Is The New Facebook Hack of 100 Million Users Really a Big Deal?
Whenever any of the major online sites get hacked it makes news headlines. But when the site hacked is Facebook, one of the biggest social media sites in the world with over 500 million users, people really do stop and take notice.
Many users who take part in the webs social media sites fail to see the severity of providing personal information online over a period of time, until someone steals it.
Then they stop and start to think about all the conversations they have had and with whom and exactly what small bits of personal information they have been slowly divulging.
With identity theft on an ever increasing high, safeguarding our personal details as consumers and individuals is becoming increasingly hard. How worried should the 100 million Facebook users whose information was posted in a torrent file (downloadable zipped files) on the Internet be?

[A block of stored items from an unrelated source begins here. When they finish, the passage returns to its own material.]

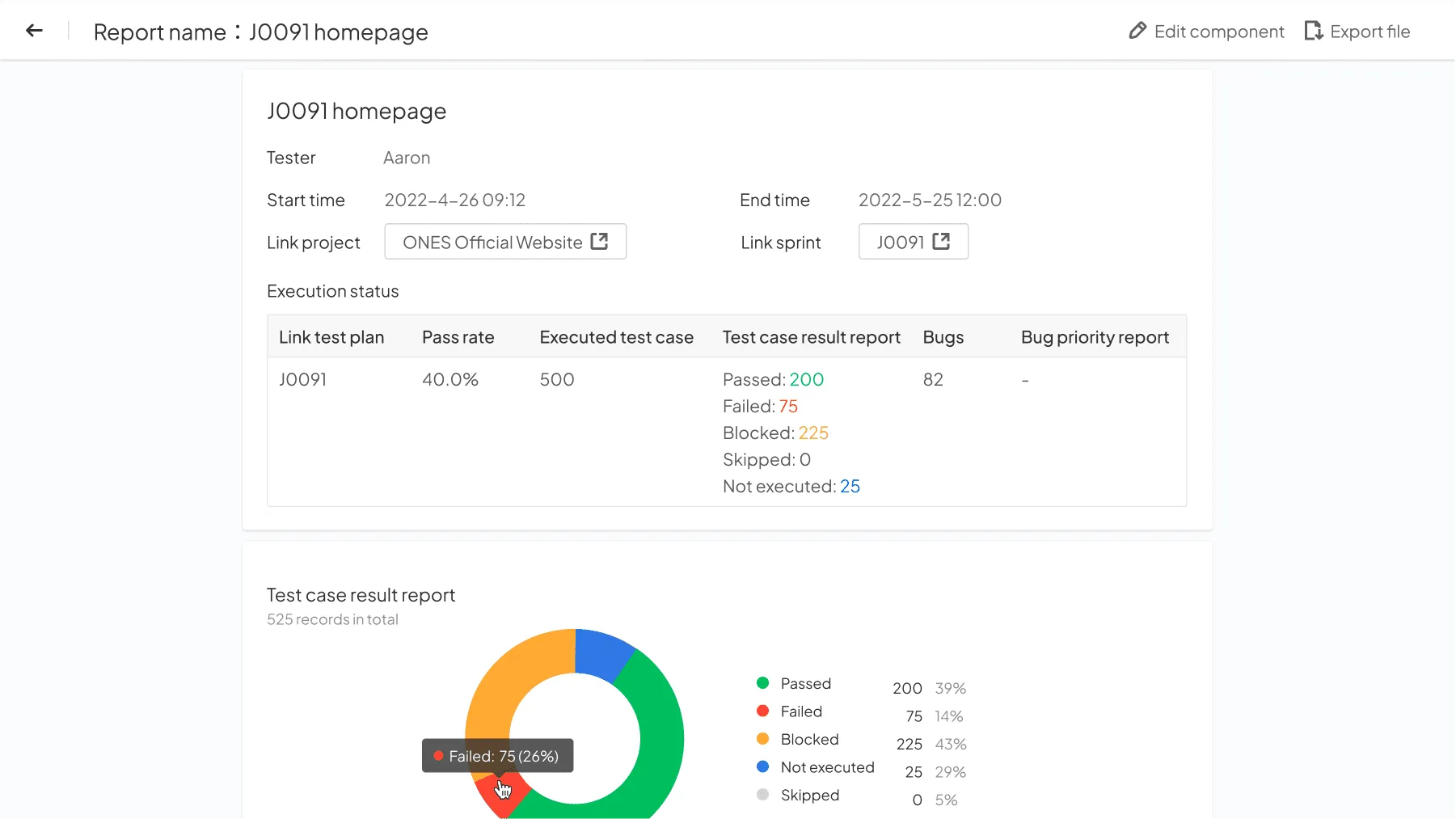
Task: Click the gray Skipped legend dot
Action: coord(762,795)
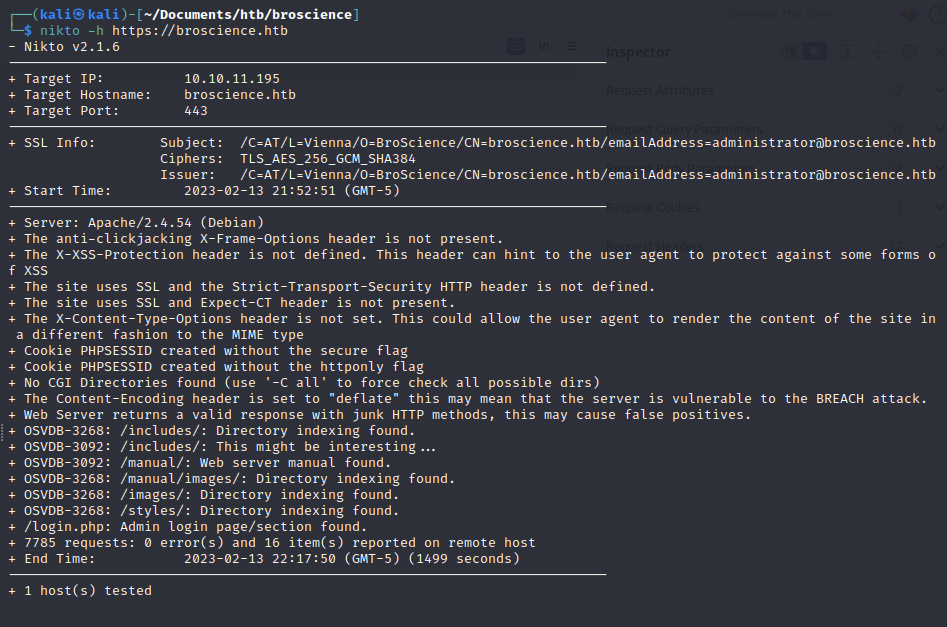The width and height of the screenshot is (947, 627).
Task: Open Inspector settings gear icon
Action: point(909,52)
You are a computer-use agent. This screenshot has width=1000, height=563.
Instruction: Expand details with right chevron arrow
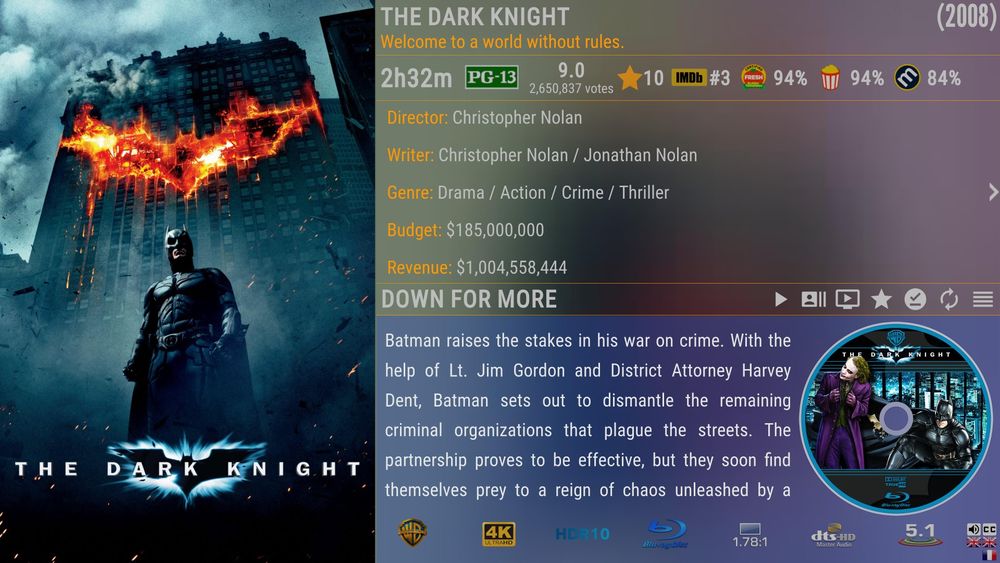coord(992,192)
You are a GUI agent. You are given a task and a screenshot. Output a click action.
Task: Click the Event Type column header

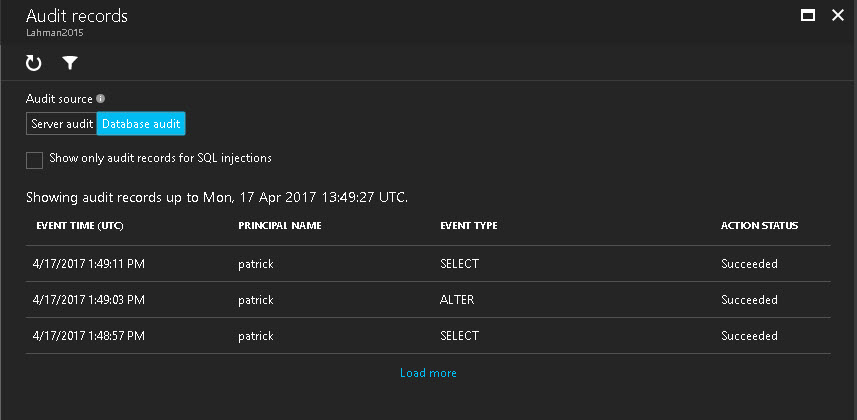tap(469, 226)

That is still in debate and being played out among the world’s press and the industry professionals they choose to quote. Some are calling it the “hack attack” of the century that could see many innocent online users suffer in the long run.
While others are stating that it is no more serious than the information that is already freely available on any social media site for anyone to see, including Facebook.
The facts do point to the latter.
The alleged hacker Ron Bowles, is a reported white hat coder, who is associated with an online security company. White hat is basically described as utilizing the Internets many facets and applications in an above board fashion through the use of programming and other unobjectionable clean methods.
All Mr Bowles did was code a small program that is more commonly known as a scraper among the online programming community. This program then will go out and collect data from whatever web site it is pointed at on auto, according to the preset conditions and variables it is programmed to look for.
What has caused this world wide uproar is that he just happened to point it towards the biggest social media site of them all, namely Facebook.
This small scraper program simply collected personal information that was already freely available, such as user IDs, names, URLs and whatever else was useable in the form of data from those online profiles.
Bowles then went on to pass it to anyone interested through the peer to peer sites (P2P or Person to Person) as a torrent file which was a reported 2.8GB in size. These P2P sharing sites while serving a quite valuable service to the everyday community are also used to swap over 80% of the world’s pirated software and movies.
This latest turn of events does give more credence to the escalating debate that way too much private information is now being freely distributed online. People in this Hi-Tech society are becoming rather blasé as to the way they pass on information about themselves and to whom as whole, until identity theft suddenly occurs.
Should the general public be worried over these most recent developments?
Yes, definitely, it is a sign of possibly more privacy invasions yet to come. The discourse will continue on this subject and the ensuing actions that are sure to come in the same vein.
Could this also be one of the greatest publicity stunts by an individual of the decade? It might just be so, what better way to get attention for an online security company.
As of this time the so called security companies URL is giving the following message “unable to connect.” This is usually a good sign of a website that has been inundated with hits by the curious, leading to a shared server shutdown for overuse of resources.
No doubt the management for said website would be hoping that there were some future clients among the visitors.